» **Stored data**:
═══
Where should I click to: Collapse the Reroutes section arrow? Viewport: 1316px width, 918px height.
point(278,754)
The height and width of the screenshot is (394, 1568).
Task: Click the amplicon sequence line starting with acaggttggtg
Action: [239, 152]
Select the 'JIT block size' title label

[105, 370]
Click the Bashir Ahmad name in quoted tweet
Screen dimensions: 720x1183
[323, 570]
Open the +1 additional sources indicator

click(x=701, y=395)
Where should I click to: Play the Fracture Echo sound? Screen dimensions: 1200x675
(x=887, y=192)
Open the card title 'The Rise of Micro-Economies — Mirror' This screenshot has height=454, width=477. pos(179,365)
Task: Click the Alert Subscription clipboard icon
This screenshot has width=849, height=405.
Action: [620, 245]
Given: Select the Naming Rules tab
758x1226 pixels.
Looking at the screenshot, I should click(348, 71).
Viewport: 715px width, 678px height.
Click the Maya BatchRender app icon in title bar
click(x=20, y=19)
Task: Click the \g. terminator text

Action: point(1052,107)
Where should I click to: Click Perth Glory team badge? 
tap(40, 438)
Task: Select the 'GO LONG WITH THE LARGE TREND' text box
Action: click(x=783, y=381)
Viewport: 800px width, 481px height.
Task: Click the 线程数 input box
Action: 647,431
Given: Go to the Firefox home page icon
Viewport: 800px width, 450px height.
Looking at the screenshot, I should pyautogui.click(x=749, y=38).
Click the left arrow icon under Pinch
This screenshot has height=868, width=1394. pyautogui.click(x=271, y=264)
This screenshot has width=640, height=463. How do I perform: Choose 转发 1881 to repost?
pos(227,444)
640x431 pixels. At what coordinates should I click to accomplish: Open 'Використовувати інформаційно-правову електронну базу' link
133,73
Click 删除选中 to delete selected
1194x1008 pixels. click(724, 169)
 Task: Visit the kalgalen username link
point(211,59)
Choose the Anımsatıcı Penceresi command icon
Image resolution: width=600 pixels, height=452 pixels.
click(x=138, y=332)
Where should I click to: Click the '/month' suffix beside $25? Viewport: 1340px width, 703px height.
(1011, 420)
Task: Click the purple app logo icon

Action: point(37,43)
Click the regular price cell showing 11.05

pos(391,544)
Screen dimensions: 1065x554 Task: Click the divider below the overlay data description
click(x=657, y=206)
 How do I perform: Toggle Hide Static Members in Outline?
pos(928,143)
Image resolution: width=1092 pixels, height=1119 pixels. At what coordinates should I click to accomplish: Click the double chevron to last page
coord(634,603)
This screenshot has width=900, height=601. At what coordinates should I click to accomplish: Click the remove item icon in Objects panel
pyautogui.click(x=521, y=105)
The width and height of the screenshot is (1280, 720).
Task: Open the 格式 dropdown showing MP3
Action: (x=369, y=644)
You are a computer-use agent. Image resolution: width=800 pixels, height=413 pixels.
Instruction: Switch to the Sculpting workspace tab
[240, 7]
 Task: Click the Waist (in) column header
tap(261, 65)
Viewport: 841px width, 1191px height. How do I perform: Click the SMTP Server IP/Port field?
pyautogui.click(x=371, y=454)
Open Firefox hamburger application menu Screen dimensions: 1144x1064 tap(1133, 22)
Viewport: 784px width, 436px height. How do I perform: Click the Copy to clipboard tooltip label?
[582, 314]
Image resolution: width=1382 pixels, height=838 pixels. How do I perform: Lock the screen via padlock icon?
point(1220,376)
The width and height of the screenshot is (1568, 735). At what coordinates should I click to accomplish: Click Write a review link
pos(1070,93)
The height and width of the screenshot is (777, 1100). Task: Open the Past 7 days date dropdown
═══
» **EXERCISE DETAILS**:
Reproduce all of the data above, exactly and without omission.

» **OUTPUT FOR THIS EXERCISE**:
Where should I click to: Collapse the Reroutes section arrow? Viewport: 1316px width, 918px height.
point(278,754)
The height and width of the screenshot is (394, 1568).
Task: Click the amplicon sequence line starting with acaggttggtg
Action: [239, 152]
Select the 'JIT block size' title label

[105, 370]
Click the Bashir Ahmad name in quoted tweet
Screen dimensions: 720x1183
[323, 570]
Open the +1 additional sources indicator

click(x=701, y=395)
Where should I click to: Play the Fracture Echo sound? Screen dimensions: 1200x675
(x=887, y=192)
Open the card title 'The Rise of Micro-Economies — Mirror' This screenshot has height=454, width=477. pos(179,365)
Task: Click the Alert Subscription clipboard icon
This screenshot has width=849, height=405.
Action: [620, 245]
Given: Select the Naming Rules tab
758x1226 pixels.
Looking at the screenshot, I should click(348, 71).
Viewport: 715px width, 678px height.
Click the Maya BatchRender app icon in title bar
click(x=20, y=19)
Task: Click the \g. terminator text

Action: point(1052,107)
Where should I click to: Click Perth Glory team badge? 
tap(40, 438)
Task: Select the 'GO LONG WITH THE LARGE TREND' text box
Action: click(x=783, y=381)
Viewport: 800px width, 481px height.
Task: Click the 线程数 input box
Action: 647,431
Given: Go to the Firefox home page icon
Viewport: 800px width, 450px height.
Looking at the screenshot, I should pyautogui.click(x=749, y=38).
Click the left arrow icon under Pinch
This screenshot has height=868, width=1394. pyautogui.click(x=271, y=264)
This screenshot has width=640, height=463. How do I perform: Choose 转发 1881 to repost?
pos(227,444)
640x431 pixels. At what coordinates should I click to accomplish: Open 'Використовувати інформаційно-правову електронну базу' link
133,73
Click 删除选中 to delete selected
1194x1008 pixels. click(724, 169)
 Task: Visit the kalgalen username link
point(211,59)
Choose the Anımsatıcı Penceresi command icon
Image resolution: width=600 pixels, height=452 pixels.
click(x=138, y=332)
Where should I click to: Click the '/month' suffix beside $25? Viewport: 1340px width, 703px height.
(1011, 420)
Task: Click the purple app logo icon

Action: point(37,43)
Click the regular price cell showing 11.05

pos(391,544)
Screen dimensions: 1065x554 Task: Click the divider below the overlay data description
click(x=657, y=206)
 How do I perform: Toggle Hide Static Members in Outline?
pos(928,143)
Image resolution: width=1092 pixels, height=1119 pixels. At what coordinates should I click to accomplish: Click the double chevron to last page
coord(634,603)
This screenshot has width=900, height=601. At what coordinates should I click to accomplish: Click the remove item icon in Objects panel
pyautogui.click(x=521, y=105)
The width and height of the screenshot is (1280, 720).
Task: Open the 格式 dropdown showing MP3
Action: (x=369, y=644)
You are a computer-use agent. Image resolution: width=800 pixels, height=413 pixels.
Instruction: Switch to the Sculpting workspace tab
[240, 7]
 Task: Click the Waist (in) column header
tap(261, 65)
Viewport: 841px width, 1191px height. How do I perform: Click the SMTP Server IP/Port field?
pyautogui.click(x=371, y=454)
Open Firefox hamburger application menu Screen dimensions: 1144x1064 tap(1133, 22)
Viewport: 784px width, 436px height. How do I perform: Click the Copy to clipboard tooltip label?
[582, 314]
Image resolution: width=1382 pixels, height=838 pixels. How do I perform: Lock the screen via padlock icon?
point(1220,376)
The width and height of the screenshot is (1568, 735). At what coordinates should I click to accomplish: Click Write a review link
pos(1070,93)
The height and width of the screenshot is (777, 1100). Task: Open the Past 7 days date dropdown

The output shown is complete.